┌─ DATA PROVIDED
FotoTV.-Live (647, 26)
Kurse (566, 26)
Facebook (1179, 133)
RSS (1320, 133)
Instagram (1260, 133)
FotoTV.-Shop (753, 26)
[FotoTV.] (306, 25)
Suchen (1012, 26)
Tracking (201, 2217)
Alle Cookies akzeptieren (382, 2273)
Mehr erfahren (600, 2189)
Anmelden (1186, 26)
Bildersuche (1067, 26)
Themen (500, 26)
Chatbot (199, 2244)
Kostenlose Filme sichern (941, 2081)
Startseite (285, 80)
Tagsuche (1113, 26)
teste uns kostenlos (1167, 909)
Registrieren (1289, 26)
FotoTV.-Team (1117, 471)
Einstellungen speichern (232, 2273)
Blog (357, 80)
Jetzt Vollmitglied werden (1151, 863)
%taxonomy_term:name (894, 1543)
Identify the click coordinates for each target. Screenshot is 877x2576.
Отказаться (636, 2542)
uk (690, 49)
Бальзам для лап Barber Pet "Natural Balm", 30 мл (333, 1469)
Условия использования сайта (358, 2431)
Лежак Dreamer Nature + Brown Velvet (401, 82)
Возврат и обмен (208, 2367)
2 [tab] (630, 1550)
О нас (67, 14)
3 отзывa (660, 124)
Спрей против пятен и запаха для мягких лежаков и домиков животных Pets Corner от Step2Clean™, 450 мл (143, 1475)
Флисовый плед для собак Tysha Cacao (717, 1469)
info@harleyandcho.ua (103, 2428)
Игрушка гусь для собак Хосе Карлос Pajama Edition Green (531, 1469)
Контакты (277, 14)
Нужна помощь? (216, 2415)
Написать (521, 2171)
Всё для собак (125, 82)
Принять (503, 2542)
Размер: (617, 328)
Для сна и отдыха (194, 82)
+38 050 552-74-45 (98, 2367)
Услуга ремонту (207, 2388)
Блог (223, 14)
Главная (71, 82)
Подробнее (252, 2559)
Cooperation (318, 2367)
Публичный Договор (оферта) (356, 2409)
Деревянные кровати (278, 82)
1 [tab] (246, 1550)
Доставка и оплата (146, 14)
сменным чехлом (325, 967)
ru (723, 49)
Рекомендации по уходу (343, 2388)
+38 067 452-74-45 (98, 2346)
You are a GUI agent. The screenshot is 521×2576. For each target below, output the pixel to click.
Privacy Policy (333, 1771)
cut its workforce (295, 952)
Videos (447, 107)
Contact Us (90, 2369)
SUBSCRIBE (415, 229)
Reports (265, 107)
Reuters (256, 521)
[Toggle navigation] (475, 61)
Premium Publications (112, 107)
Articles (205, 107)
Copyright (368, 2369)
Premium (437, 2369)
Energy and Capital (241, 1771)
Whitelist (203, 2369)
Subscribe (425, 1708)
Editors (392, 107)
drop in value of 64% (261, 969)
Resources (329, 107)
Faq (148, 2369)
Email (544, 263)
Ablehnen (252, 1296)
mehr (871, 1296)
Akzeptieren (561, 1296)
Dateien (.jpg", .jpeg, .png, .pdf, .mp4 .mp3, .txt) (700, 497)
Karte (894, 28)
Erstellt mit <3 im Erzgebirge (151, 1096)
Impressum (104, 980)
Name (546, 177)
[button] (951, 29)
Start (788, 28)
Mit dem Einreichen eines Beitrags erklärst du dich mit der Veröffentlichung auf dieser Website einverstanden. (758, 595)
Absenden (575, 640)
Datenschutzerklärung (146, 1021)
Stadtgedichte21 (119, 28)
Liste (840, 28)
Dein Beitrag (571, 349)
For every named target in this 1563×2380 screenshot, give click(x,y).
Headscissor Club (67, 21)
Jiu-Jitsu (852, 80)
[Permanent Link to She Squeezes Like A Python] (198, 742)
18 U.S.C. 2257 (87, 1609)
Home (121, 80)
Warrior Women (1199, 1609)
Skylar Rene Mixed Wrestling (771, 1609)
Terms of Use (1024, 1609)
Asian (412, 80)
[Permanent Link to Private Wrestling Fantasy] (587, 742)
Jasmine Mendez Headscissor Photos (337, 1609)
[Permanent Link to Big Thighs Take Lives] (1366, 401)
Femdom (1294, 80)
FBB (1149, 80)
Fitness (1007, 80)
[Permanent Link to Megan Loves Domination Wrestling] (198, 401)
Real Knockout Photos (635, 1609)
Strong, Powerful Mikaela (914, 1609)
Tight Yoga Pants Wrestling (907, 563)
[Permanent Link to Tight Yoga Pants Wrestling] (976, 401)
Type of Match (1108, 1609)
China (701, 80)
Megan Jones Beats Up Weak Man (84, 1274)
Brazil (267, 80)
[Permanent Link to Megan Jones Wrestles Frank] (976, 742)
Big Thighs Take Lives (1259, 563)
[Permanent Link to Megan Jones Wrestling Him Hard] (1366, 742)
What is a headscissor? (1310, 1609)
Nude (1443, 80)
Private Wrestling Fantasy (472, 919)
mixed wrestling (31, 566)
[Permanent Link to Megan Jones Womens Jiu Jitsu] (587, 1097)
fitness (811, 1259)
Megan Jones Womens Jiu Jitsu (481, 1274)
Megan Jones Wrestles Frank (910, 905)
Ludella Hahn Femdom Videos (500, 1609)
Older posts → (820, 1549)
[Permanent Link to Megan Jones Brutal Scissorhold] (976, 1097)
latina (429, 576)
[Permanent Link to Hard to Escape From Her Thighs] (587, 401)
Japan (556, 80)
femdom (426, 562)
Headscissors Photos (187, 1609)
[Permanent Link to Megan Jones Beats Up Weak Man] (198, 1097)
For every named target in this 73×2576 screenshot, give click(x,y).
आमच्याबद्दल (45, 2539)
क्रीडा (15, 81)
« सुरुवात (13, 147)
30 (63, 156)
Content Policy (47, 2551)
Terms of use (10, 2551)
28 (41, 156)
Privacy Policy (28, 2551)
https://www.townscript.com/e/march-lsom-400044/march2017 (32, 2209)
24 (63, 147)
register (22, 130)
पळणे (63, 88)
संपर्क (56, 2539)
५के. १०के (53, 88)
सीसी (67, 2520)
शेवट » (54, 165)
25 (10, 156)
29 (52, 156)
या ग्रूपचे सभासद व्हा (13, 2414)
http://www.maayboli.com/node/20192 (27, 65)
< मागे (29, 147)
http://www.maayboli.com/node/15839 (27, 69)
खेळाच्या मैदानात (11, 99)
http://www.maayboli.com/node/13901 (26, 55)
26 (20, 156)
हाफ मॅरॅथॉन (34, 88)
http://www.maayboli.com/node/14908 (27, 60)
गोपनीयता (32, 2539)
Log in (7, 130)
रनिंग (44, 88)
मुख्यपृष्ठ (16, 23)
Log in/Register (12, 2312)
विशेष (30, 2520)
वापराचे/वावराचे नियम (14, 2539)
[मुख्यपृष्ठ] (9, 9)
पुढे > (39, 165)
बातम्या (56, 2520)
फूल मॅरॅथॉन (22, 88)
└─
Having gone through the data above, repeat it exactly.

FotoTV.-Live (647, 26)
Kurse (566, 26)
Facebook (1179, 133)
RSS (1320, 133)
Instagram (1260, 133)
FotoTV.-Shop (753, 26)
[FotoTV.] (306, 25)
Suchen (1012, 26)
Tracking (201, 2217)
Alle Cookies akzeptieren (382, 2273)
Mehr erfahren (600, 2189)
Anmelden (1186, 26)
Bildersuche (1067, 26)
Themen (500, 26)
Chatbot (199, 2244)
Kostenlose Filme sichern (941, 2081)
Startseite (285, 80)
Tagsuche (1113, 26)
teste uns kostenlos (1167, 909)
Registrieren (1289, 26)
FotoTV.-Team (1117, 471)
Einstellungen speichern (232, 2273)
Blog (357, 80)
Jetzt Vollmitglied werden (1151, 863)
%taxonomy_term:name (894, 1543)
Identify the click coordinates for each target. Screenshot is 877x2576.
Отказаться (636, 2542)
uk (690, 49)
Бальзам для лап Barber Pet "Natural Balm", 30 мл (333, 1469)
Условия использования сайта (358, 2431)
Лежак Dreamer Nature + Brown Velvet (401, 82)
Возврат и обмен (208, 2367)
2 [tab] (630, 1550)
О нас (67, 14)
3 отзывa (660, 124)
Спрей против пятен и запаха для мягких лежаков и домиков животных Pets Corner от Step2Clean™, 450 мл (143, 1475)
Флисовый плед для собак Tysha Cacao (717, 1469)
info@harleyandcho.ua (103, 2428)
Игрушка гусь для собак Хосе Карлос Pajama Edition Green (531, 1469)
Контакты (277, 14)
Нужна помощь? (216, 2415)
Написать (521, 2171)
Всё для собак (125, 82)
Принять (503, 2542)
Размер: (617, 328)
Для сна и отдыха (194, 82)
+38 050 552-74-45 (98, 2367)
Услуга ремонту (207, 2388)
Блог (223, 14)
Главная (71, 82)
Подробнее (252, 2559)
Cooperation (318, 2367)
Публичный Договор (оферта) (356, 2409)
Деревянные кровати (278, 82)
1 [tab] (246, 1550)
Доставка и оплата (146, 14)
сменным чехлом (325, 967)
ru (723, 49)
Рекомендации по уходу (343, 2388)
+38 067 452-74-45 (98, 2346)
You are a GUI agent. The screenshot is 521×2576. For each target below, output the pixel to click.
Privacy Policy (333, 1771)
cut its workforce (295, 952)
Videos (447, 107)
Contact Us (90, 2369)
SUBSCRIBE (415, 229)
Reports (265, 107)
Reuters (256, 521)
[Toggle navigation] (475, 61)
Premium Publications (112, 107)
Articles (205, 107)
Copyright (368, 2369)
Premium (437, 2369)
Energy and Capital (241, 1771)
Whitelist (203, 2369)
Subscribe (425, 1708)
Editors (392, 107)
drop in value of 64% (261, 969)
Resources (329, 107)
Faq (148, 2369)
Email (544, 263)
Ablehnen (252, 1296)
mehr (871, 1296)
Akzeptieren (561, 1296)
Dateien (.jpg", .jpeg, .png, .pdf, .mp4 .mp3, .txt) (700, 497)
Karte (894, 28)
Erstellt mit <3 im Erzgebirge (151, 1096)
Impressum (104, 980)
Name (546, 177)
[button] (951, 29)
Start (788, 28)
Mit dem Einreichen eines Beitrags erklärst du dich mit der Veröffentlichung auf dieser Website einverstanden. (758, 595)
Absenden (575, 640)
Datenschutzerklärung (146, 1021)
Stadtgedichte21 (119, 28)
Liste (840, 28)
Dein Beitrag (571, 349)
For every named target in this 1563×2380 screenshot, give click(x,y).
Headscissor Club (67, 21)
Jiu-Jitsu (852, 80)
[Permanent Link to She Squeezes Like A Python] (198, 742)
18 U.S.C. 2257 (87, 1609)
Home (121, 80)
Warrior Women (1199, 1609)
Skylar Rene Mixed Wrestling (771, 1609)
Terms of Use (1024, 1609)
Asian (412, 80)
[Permanent Link to Private Wrestling Fantasy] (587, 742)
Jasmine Mendez Headscissor Photos (337, 1609)
[Permanent Link to Big Thighs Take Lives] (1366, 401)
Femdom (1294, 80)
FBB (1149, 80)
Fitness (1007, 80)
[Permanent Link to Megan Loves Domination Wrestling] (198, 401)
Real Knockout Photos (635, 1609)
Strong, Powerful Mikaela (914, 1609)
Tight Yoga Pants Wrestling (907, 563)
[Permanent Link to Tight Yoga Pants Wrestling] (976, 401)
Type of Match (1108, 1609)
China (701, 80)
Megan Jones Beats Up Weak Man (84, 1274)
Brazil (267, 80)
[Permanent Link to Megan Jones Wrestles Frank] (976, 742)
Big Thighs Take Lives (1259, 563)
[Permanent Link to Megan Jones Wrestling Him Hard] (1366, 742)
What is a headscissor? (1310, 1609)
Nude (1443, 80)
Private Wrestling Fantasy (472, 919)
mixed wrestling (31, 566)
[Permanent Link to Megan Jones Womens Jiu Jitsu] (587, 1097)
fitness (811, 1259)
Megan Jones Womens Jiu Jitsu (481, 1274)
Megan Jones Wrestles Frank (910, 905)
Ludella Hahn Femdom Videos (500, 1609)
Older posts → (820, 1549)
[Permanent Link to Megan Jones Brutal Scissorhold] (976, 1097)
latina (429, 576)
[Permanent Link to Hard to Escape From Her Thighs] (587, 401)
Japan (556, 80)
femdom (426, 562)
Headscissors Photos (187, 1609)
[Permanent Link to Megan Jones Beats Up Weak Man] (198, 1097)
For every named target in this 73×2576 screenshot, give click(x,y).
आमच्याबद्दल (45, 2539)
क्रीडा (15, 81)
« सुरुवात (13, 147)
30 (63, 156)
Content Policy (47, 2551)
Terms of use (10, 2551)
28 (41, 156)
Privacy Policy (28, 2551)
https://www.townscript.com/e/march-lsom-400044/march2017 (32, 2209)
24 (63, 147)
register (22, 130)
पळणे (63, 88)
संपर्क (56, 2539)
५के. १०के (53, 88)
सीसी (67, 2520)
शेवट » (54, 165)
25 (10, 156)
29 (52, 156)
या ग्रूपचे सभासद व्हा (13, 2414)
http://www.maayboli.com/node/20192 (27, 65)
< मागे (29, 147)
http://www.maayboli.com/node/15839 (27, 69)
खेळाच्या मैदानात (11, 99)
http://www.maayboli.com/node/13901 (26, 55)
26 (20, 156)
हाफ मॅरॅथॉन (34, 88)
http://www.maayboli.com/node/14908 (27, 60)
गोपनीयता (32, 2539)
Log in (7, 130)
रनिंग (44, 88)
मुख्यपृष्ठ (16, 23)
Log in/Register (12, 2312)
विशेष (30, 2520)
वापराचे/वावराचे नियम (14, 2539)
[मुख्यपृष्ठ] (9, 9)
पुढे > (39, 165)
बातम्या (56, 2520)
फूल मॅरॅथॉन (22, 88)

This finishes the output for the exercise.